DIY Whitewash Plank Wall
What I loved about doing this wall feature, was there was no wrong way (amen!). We were going for a rustic, natural, and imperfect feel so I really had fun with this one. When it was time to paint, I played around with color combinations then chose the look I preferred!
DIY Whitewash Wall
Materials for Wall:
- Nail gun and nails - we used 2 inch nails
- Stud finder
- Tongue and Groove Pine Boards - you can choose to have these cut to the exact length of your walls like we did, or if you want more lines you can cut each board to different lengths.
Materials for Whitewashing:
- White Paint - we used SW Super Paint velvet in Alabaster
- Paint Brush
- Container to mix in - We did 5 cups Alabaster: 1 cup water
- Spray bottle with water
- Dry Cloth
- Drop Cloth
Installing your boards:
- Nail your boards to the wall - Using our stud finder we found the studs in the wall, and drew a line down each stud to show us where to nail. We chose not to use liquid nails for this project, so this was an important step. Starting at the very top of your wall use your level to make sure the very first board is perfectly straight. This board is the most important of them all, as it will set your line for your wall! Once your board is level using your nail gun, nail your boards into the studs. Because all of our boards were cut to the length of the wall we simply followed this method for the entire wall until we reached the outlets. We then measured out our outlets, and used the jigsaw to cut around these. And that was it! Our nails were so small that we didn't even need to patch and caulk, especially because we were going for a rustic, natural feel. This was a HUGE time saver!
- Add trim - We chose to trim out the wall feature, but it definitely isn't a must. We simply measured the height of our wall, cut the trim down, and nailed it right in. Easy, easy! And done, we had our wall feature. Now it was time to whitewash!

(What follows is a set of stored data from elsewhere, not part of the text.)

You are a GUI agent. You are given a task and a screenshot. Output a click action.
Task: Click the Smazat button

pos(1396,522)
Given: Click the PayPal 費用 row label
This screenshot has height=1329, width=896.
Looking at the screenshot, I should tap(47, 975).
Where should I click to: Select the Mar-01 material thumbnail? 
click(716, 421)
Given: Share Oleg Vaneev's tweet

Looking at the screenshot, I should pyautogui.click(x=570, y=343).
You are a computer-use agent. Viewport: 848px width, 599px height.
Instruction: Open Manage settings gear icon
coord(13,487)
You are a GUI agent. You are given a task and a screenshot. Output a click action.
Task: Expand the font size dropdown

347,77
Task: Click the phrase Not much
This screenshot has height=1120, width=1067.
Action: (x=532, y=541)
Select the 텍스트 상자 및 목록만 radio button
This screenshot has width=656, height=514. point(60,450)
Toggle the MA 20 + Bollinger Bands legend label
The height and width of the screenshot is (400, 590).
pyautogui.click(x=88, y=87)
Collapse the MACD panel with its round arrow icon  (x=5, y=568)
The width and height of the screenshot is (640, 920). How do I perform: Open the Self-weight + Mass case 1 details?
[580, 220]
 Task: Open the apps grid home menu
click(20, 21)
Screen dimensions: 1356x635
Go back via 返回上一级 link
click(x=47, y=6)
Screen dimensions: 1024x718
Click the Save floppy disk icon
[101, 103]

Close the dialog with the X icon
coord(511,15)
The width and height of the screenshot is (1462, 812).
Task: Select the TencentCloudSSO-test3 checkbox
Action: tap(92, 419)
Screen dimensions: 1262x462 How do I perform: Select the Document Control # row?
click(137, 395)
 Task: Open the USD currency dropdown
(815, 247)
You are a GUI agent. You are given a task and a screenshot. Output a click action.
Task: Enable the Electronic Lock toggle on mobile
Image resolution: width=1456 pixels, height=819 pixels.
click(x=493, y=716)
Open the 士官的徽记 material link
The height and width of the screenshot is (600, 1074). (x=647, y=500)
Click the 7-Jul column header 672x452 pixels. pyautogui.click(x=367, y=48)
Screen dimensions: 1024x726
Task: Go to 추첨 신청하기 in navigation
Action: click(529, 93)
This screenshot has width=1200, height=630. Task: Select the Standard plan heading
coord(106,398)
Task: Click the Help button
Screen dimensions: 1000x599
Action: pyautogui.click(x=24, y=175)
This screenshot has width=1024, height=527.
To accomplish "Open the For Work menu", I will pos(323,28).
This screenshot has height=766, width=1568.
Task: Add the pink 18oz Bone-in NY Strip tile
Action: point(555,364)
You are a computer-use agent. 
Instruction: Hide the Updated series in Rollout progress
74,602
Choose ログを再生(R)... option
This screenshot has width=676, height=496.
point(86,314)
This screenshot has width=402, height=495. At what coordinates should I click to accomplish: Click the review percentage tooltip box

A few notes before we get started. Installing the tongue and groove boards to the wall was definitely the easier half of this project. The whitewashing is not difficult, but it is time-consuming and takes a bit of playing around with to get it exactly how you want. Don't be discouraged, but I don't want to pretend that it was the fastest moving, mindless thing either! And remember, like I said before there is no perfect way to do this. Play around with it, and get it exactly how YOU love it!
- Choose your paint - I love SW Alabaster so it was a no brainer that I would go with this color for the walls. I chose their Super Paint because it is not as thick (or expensive) as their top of the line paints, and I was going to be watering it down anyways.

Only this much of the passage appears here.